## BEGIN

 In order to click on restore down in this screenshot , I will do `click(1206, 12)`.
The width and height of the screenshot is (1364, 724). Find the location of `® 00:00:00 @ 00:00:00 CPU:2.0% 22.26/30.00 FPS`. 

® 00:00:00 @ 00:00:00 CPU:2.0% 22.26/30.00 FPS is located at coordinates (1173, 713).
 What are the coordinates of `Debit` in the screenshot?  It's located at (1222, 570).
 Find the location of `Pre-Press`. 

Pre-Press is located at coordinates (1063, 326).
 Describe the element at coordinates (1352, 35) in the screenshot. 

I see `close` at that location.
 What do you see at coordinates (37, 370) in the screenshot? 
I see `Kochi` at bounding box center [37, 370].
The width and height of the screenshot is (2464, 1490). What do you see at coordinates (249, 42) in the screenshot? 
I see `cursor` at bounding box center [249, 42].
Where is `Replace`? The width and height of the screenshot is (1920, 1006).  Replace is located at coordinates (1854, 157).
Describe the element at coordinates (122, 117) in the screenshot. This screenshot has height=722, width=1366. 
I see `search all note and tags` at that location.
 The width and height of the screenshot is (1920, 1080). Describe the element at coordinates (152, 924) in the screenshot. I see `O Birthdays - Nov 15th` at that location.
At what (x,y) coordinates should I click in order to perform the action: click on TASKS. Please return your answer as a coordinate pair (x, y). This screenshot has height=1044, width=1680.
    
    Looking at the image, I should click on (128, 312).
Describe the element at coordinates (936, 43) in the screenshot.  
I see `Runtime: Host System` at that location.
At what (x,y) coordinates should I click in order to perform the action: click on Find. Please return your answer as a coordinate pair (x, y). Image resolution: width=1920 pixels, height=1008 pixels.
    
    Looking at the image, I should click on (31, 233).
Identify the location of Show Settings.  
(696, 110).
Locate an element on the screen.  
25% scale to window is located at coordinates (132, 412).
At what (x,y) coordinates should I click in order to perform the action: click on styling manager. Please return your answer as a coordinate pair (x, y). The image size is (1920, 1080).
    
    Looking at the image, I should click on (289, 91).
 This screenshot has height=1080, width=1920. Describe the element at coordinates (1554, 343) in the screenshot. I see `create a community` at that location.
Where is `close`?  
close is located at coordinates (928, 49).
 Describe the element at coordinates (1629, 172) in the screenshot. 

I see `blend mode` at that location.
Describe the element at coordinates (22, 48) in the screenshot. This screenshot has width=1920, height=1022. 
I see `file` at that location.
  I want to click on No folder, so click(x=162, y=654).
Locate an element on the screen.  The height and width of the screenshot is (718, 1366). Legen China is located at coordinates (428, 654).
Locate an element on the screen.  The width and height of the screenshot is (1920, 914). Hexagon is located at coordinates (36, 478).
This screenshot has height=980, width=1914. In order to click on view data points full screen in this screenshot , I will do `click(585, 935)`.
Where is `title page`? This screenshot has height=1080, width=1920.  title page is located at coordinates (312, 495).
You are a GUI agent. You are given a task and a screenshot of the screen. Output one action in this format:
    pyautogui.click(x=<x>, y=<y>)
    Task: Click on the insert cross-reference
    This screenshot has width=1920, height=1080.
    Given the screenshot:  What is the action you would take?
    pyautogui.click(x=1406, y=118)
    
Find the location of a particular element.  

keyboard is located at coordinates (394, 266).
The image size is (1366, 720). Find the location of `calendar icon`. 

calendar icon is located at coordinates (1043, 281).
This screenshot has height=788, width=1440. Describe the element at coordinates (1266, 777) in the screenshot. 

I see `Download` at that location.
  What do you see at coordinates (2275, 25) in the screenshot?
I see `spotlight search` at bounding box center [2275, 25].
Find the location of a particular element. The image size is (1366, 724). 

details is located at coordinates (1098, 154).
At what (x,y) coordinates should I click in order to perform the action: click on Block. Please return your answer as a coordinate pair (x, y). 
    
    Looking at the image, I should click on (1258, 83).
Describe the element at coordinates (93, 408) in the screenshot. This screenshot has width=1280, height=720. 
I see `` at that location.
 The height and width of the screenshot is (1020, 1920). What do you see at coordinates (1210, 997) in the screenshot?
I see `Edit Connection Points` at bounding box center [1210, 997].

## END

● **Exercise objective**: Write out all of the lines above word for word, without changing a single character.

● **Solution to the exercise**:
 In order to click on restore down in this screenshot , I will do `click(1206, 12)`.
The width and height of the screenshot is (1364, 724). Find the location of `® 00:00:00 @ 00:00:00 CPU:2.0% 22.26/30.00 FPS`. 

® 00:00:00 @ 00:00:00 CPU:2.0% 22.26/30.00 FPS is located at coordinates (1173, 713).
 What are the coordinates of `Debit` in the screenshot?  It's located at (1222, 570).
 Find the location of `Pre-Press`. 

Pre-Press is located at coordinates (1063, 326).
 Describe the element at coordinates (1352, 35) in the screenshot. 

I see `close` at that location.
 What do you see at coordinates (37, 370) in the screenshot? 
I see `Kochi` at bounding box center [37, 370].
The width and height of the screenshot is (2464, 1490). What do you see at coordinates (249, 42) in the screenshot? 
I see `cursor` at bounding box center [249, 42].
Where is `Replace`? The width and height of the screenshot is (1920, 1006).  Replace is located at coordinates (1854, 157).
Describe the element at coordinates (122, 117) in the screenshot. This screenshot has height=722, width=1366. 
I see `search all note and tags` at that location.
 The width and height of the screenshot is (1920, 1080). Describe the element at coordinates (152, 924) in the screenshot. I see `O Birthdays - Nov 15th` at that location.
At what (x,y) coordinates should I click in order to perform the action: click on TASKS. Please return your answer as a coordinate pair (x, y). This screenshot has height=1044, width=1680.
    
    Looking at the image, I should click on (128, 312).
Describe the element at coordinates (936, 43) in the screenshot.  
I see `Runtime: Host System` at that location.
At what (x,y) coordinates should I click in order to perform the action: click on Find. Please return your answer as a coordinate pair (x, y). Image resolution: width=1920 pixels, height=1008 pixels.
    
    Looking at the image, I should click on (31, 233).
Identify the location of Show Settings.  
(696, 110).
Locate an element on the screen.  
25% scale to window is located at coordinates (132, 412).
At what (x,y) coordinates should I click in order to perform the action: click on styling manager. Please return your answer as a coordinate pair (x, y). The image size is (1920, 1080).
    
    Looking at the image, I should click on (289, 91).
 This screenshot has height=1080, width=1920. Describe the element at coordinates (1554, 343) in the screenshot. I see `create a community` at that location.
Where is `close`?  
close is located at coordinates (928, 49).
 Describe the element at coordinates (1629, 172) in the screenshot. 

I see `blend mode` at that location.
Describe the element at coordinates (22, 48) in the screenshot. This screenshot has width=1920, height=1022. 
I see `file` at that location.
  I want to click on No folder, so click(x=162, y=654).
Locate an element on the screen.  The height and width of the screenshot is (718, 1366). Legen China is located at coordinates (428, 654).
Locate an element on the screen.  The width and height of the screenshot is (1920, 914). Hexagon is located at coordinates (36, 478).
This screenshot has height=980, width=1914. In order to click on view data points full screen in this screenshot , I will do `click(585, 935)`.
Where is `title page`? This screenshot has height=1080, width=1920.  title page is located at coordinates (312, 495).
You are a GUI agent. You are given a task and a screenshot of the screen. Output one action in this format:
    pyautogui.click(x=<x>, y=<y>)
    Task: Click on the insert cross-reference
    This screenshot has width=1920, height=1080.
    Given the screenshot:  What is the action you would take?
    pyautogui.click(x=1406, y=118)
    
Find the location of a particular element.  

keyboard is located at coordinates (394, 266).
The image size is (1366, 720). Find the location of `calendar icon`. 

calendar icon is located at coordinates (1043, 281).
This screenshot has height=788, width=1440. Describe the element at coordinates (1266, 777) in the screenshot. 

I see `Download` at that location.
  What do you see at coordinates (2275, 25) in the screenshot?
I see `spotlight search` at bounding box center [2275, 25].
Find the location of a particular element. The image size is (1366, 724). 

details is located at coordinates (1098, 154).
At what (x,y) coordinates should I click in order to perform the action: click on Block. Please return your answer as a coordinate pair (x, y). 
    
    Looking at the image, I should click on (1258, 83).
Describe the element at coordinates (93, 408) in the screenshot. This screenshot has width=1280, height=720. 
I see `` at that location.
 The height and width of the screenshot is (1020, 1920). What do you see at coordinates (1210, 997) in the screenshot?
I see `Edit Connection Points` at bounding box center [1210, 997].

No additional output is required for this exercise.